Flatten dictionaries function to better view ndjson data (preview, export as csv, `map_item`, etc.)
We've discussed doing this a bit offline. It could be useful to replace map_item or at least offer a different sort of preview of data and perhaps way to export as csv which many users prefer.
Right now this is the best I've been able to put together (through cannibalization and adaption of other code).
from collections.abc import MutableMapping
import json
def _flatten_dict_gen(d, parent_key, sep):
for k, v in d.items():
new_key = parent_key + sep + k if parent_key else k
if isinstance(v, MutableMapping):
yield from flatten_dict(v, new_key, sep=sep).items()
elif isinstance(v, list):
yield new_key, json.dumps([flatten_dict(item, new_key, sep=sep) if isinstance(item, MutableMapping) else item for item in v])
else:
yield new_key, v
def flatten_dict(d: MutableMapping, parent_key: str = '', sep: str = '.'):
return dict(_flatten_dict_gen(d, parent_key, sep))
The handling of list objects is perhaps a bit odd.
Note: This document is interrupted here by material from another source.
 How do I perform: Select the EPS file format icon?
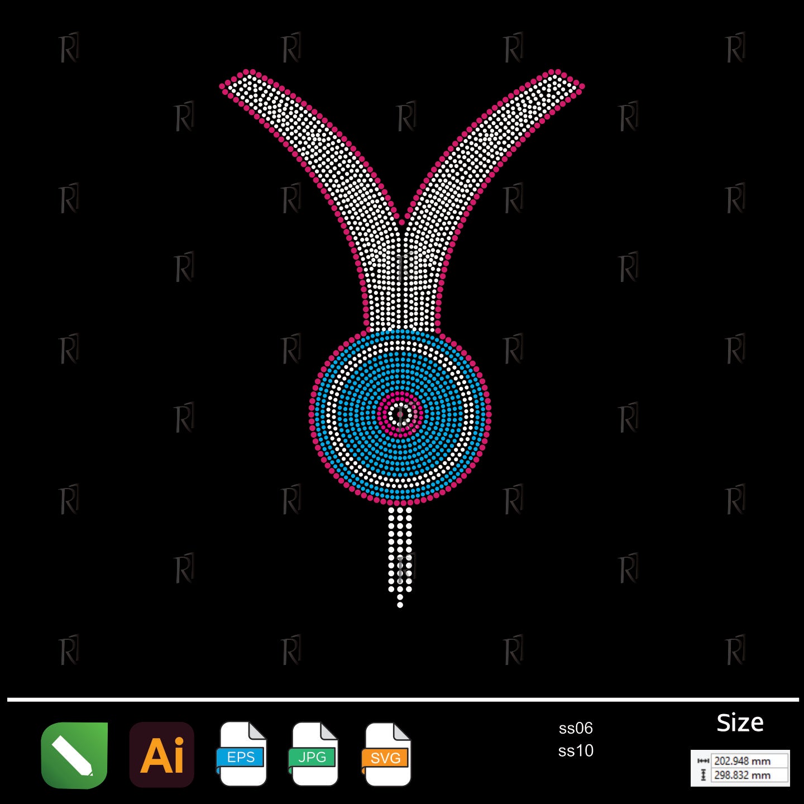pyautogui.click(x=242, y=755)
I was trying to avoid how a package like flatdict handles it. Namely completely flattening lists so you end up with dict_key:0 value, dict_key:1 value, dict_key:2 value, etc as columns. It may not even be necessary to json.dumps() the list, but it does allow us to know we can use json.loads() later if desired and keep lists all in one column which when testing tweet dicts seemed preferable.
I'd also note that this would need to be in conjunction with map_item. For example with the twitter datasource we would still like to create things like hashtags and mentions in a regular format as expected by certain processors as well as need to ensure things like id, body, timestamp are properly labeled.
This could help to resolve some issues I have seen where columns created by 4CAT processors are not easily accessible to other processors since they are not "added" to the map_item function (though they do exist in the actual ndjson file and so can be accessed if you bypass map_item in iterate_items for example).
Using this logic, I made a processor to convert any ndjson to csv files: https://github.com/digitalmethodsinitiative/4cat/commit/394311135270671acd80ceace5181db6001a9618
Presumably we could incorporate it into that dataset class itself, but this seemed a simple way to test it on both different datasources and processor outputs that use ndjson.
As of e8dac2273d7e3f6b3fe2cb7604cb18a651ccc4c4, it is possible to make the previewer show the underlying NDJSON rather than the mapped items. This doesn't fully address this issue but it does perhaps offer part of the solution.